The employment department said Saturday that roughly 591,000 Californians are still waiting for initial unemployment claims filed more than three weeks ago to be processed. Some 1 million other people have received some form of payment, like an initial check, but have modified their claims with no response.

Fixing the problems won’t come quickly, however.

The backlog of claims is growing by 10,000 a day, the strike team report found.

A hotline the department set up for the public receives 6.7 million calls a week. But there are only 20 employees to answer the calls, the strike team said.

“We can safely estimate that no more than 1 in 1000 people that are trying to reach this call center on a givenday are getting through,” the strike team report found.

To tackle the backlog, the most experienced EDD staff members will be shifted to working through the oldest and most complex claims, Hilliard said. In addition, some of EDD’s new staff members will be redirected to processing mail and email items, and calling applicants for additional information needed to resolve issues on older cases. The agency will also install a new online identity verification tool in next two weeks to reduce fraud.
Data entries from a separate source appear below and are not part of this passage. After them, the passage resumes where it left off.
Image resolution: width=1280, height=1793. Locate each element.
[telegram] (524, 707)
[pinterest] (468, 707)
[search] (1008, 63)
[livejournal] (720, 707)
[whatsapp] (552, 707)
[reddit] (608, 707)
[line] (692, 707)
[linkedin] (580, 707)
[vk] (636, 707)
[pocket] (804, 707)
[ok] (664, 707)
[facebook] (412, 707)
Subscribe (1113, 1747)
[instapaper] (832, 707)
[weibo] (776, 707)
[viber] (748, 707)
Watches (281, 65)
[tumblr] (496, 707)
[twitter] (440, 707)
The agency said it expects to eliminate the backlog of unemployment claims in four months, by January 27. Some critics of the department weren’t impressed with the moves.

“This is too little too late for some Californians who have been waiting for benefits since March,” said Assemblyman David Chiu, D-San Francisco, who has pressed the agency for more accountability.
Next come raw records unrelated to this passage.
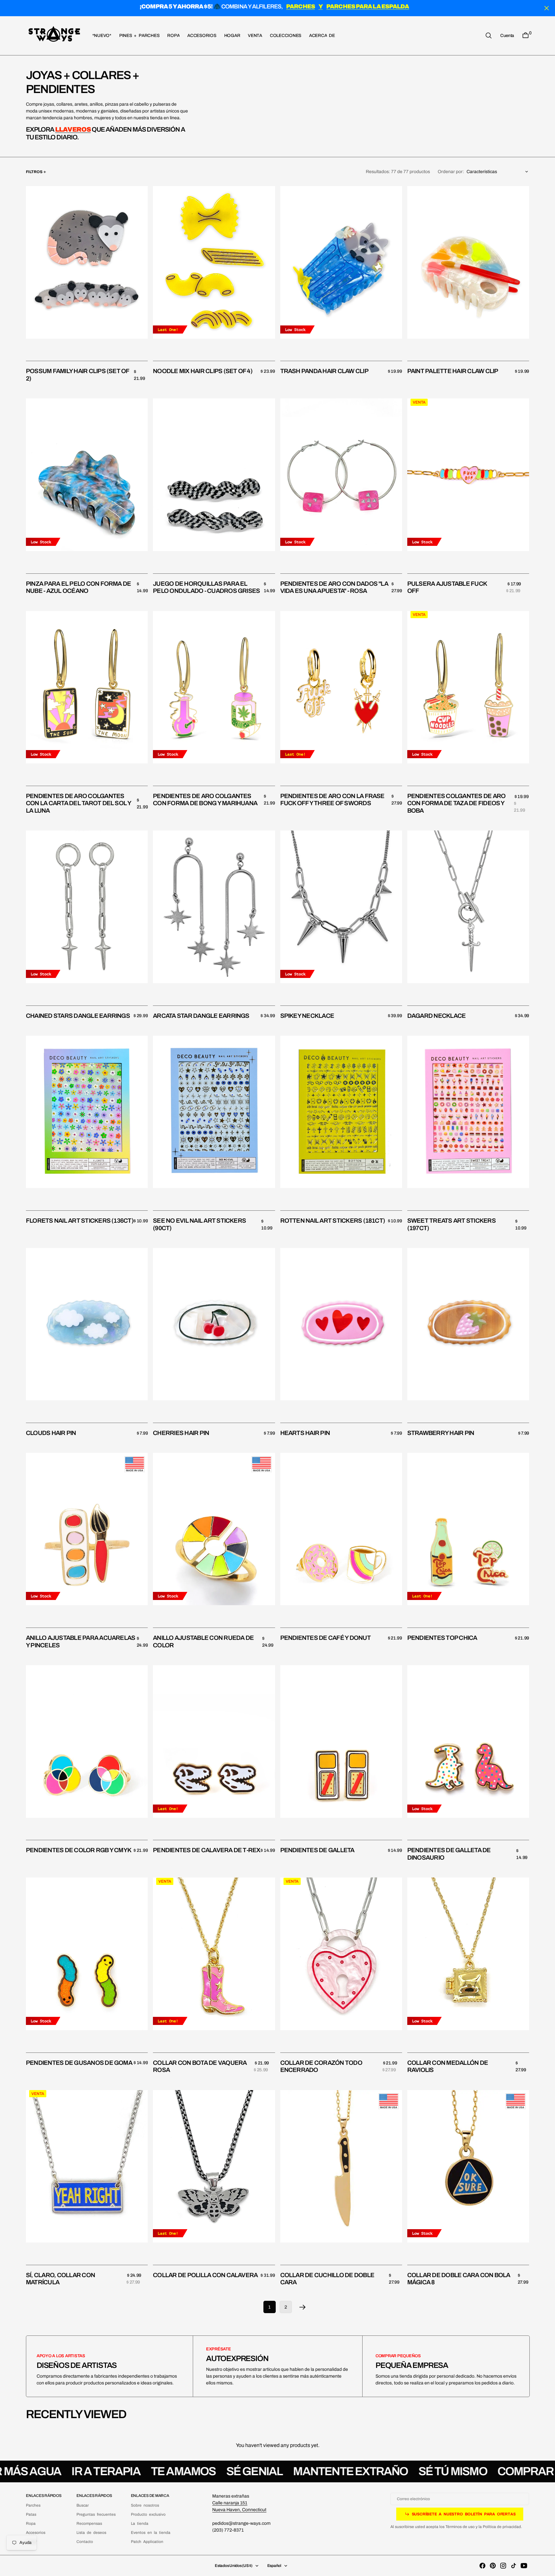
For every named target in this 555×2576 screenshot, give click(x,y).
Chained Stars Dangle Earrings (78, 1015)
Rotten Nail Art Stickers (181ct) (332, 1220)
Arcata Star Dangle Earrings (201, 1015)
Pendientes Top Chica (442, 1637)
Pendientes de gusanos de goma (79, 2062)
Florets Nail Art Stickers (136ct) (79, 1220)
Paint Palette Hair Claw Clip (452, 371)
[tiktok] (513, 2565)
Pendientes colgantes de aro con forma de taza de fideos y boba (456, 803)
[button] (507, 35)
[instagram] (503, 2565)
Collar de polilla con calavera (205, 2275)
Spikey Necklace (307, 1015)
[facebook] (482, 2565)
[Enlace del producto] (87, 262)
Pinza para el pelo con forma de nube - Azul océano (78, 587)
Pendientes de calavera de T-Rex (206, 1850)
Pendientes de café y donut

“Every day my staff and I hear from constituents who have depleted their life savings, gone into extreme debt and now are struggling to pay the rent and put food on the table,” he said. “The fact we have the money and can’t get these checks out is enormously frustrating.”

The EDD said the two-week delay will only affect people who are applying for benefits for the first time. During the two weeks, people who are looking to submit a new claim for unemployment insurance benefits online will be redirected to a temporary page where they can submit their personal information.
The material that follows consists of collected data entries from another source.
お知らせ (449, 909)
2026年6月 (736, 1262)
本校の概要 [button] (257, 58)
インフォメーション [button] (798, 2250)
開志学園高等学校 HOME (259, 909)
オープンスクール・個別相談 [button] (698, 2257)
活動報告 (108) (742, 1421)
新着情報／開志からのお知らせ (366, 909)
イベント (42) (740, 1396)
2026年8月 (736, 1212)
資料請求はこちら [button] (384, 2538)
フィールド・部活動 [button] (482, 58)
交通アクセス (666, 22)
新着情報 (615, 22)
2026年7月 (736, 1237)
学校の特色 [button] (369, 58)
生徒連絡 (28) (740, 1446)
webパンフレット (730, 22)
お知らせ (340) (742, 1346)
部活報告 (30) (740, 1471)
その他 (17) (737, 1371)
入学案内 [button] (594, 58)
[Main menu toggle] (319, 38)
Because new claims will be backdated to cover the rest period, the agency said claimants should able to certify their benefits more quickly. The EDD will also expand the capability of the new Document Upload feature for mobile users and allow for people to provide wage information and file military and federal employee claims online.

Also, Californians who already have established claims will still be able to use their online accounts during the two-week “reset” period to manage existing claims and monitor their claim activity and payments.

Newsom, who took office in January 2019, said Monday that the employment department’s antiquated computer systems that run on 30-year-old Cobol programming.

“It needs to be upgraded. Frankly it needs to be simply strewn to the waste bin of history,” he said. “But nonetheless we inherited that waste bin and as a consequence we’ve been trying to patch it together.”

The department has been in a similar place before, a decade ago during the Great Recession.

Newsom called the backlogs a “wake up call” and said other states face similar aging mainframe computer systems, and that the report notes California actually is performing better than many of them with the mass of new applicants seeking unemployment insurance.

“As a nation, we have a huge IT problem,” he said. “We must completely reimagine our approach to large scale IT procurement.”

In a letter to Newsom Friday, Hilliard noted that the employment department had staffing levels in February “that accompany a 3.9% unemployment rate and was not prepared for the dramatic increase in unemployment we saw in March.”

California’s unemployment rate last month was 11.4%, down from 13.5% in July.

Chiu said that state lawmakers acknowledge the historic drop in the state and national economy following the worst pandemic in 100 years. But he noted the Legislature provided the department funding to hire 5,000 new employees to address it.

“Hiring staff without adequate training or deployment makes things worse,” he said. “It is on EDD to effectively deploy the resources they have been provided.”

Republicans were more critical.

“The constant delays and failures at the EDD highlight Gov. Gavin Newsom’s inability to properly prepare for shutting down California’s economy,” said State Senate Republican Leader Shannon Grove. “What did Gov. Newsom expect when he closed down tens of thousands of businesses and put millions of Californians in the unemployment line?”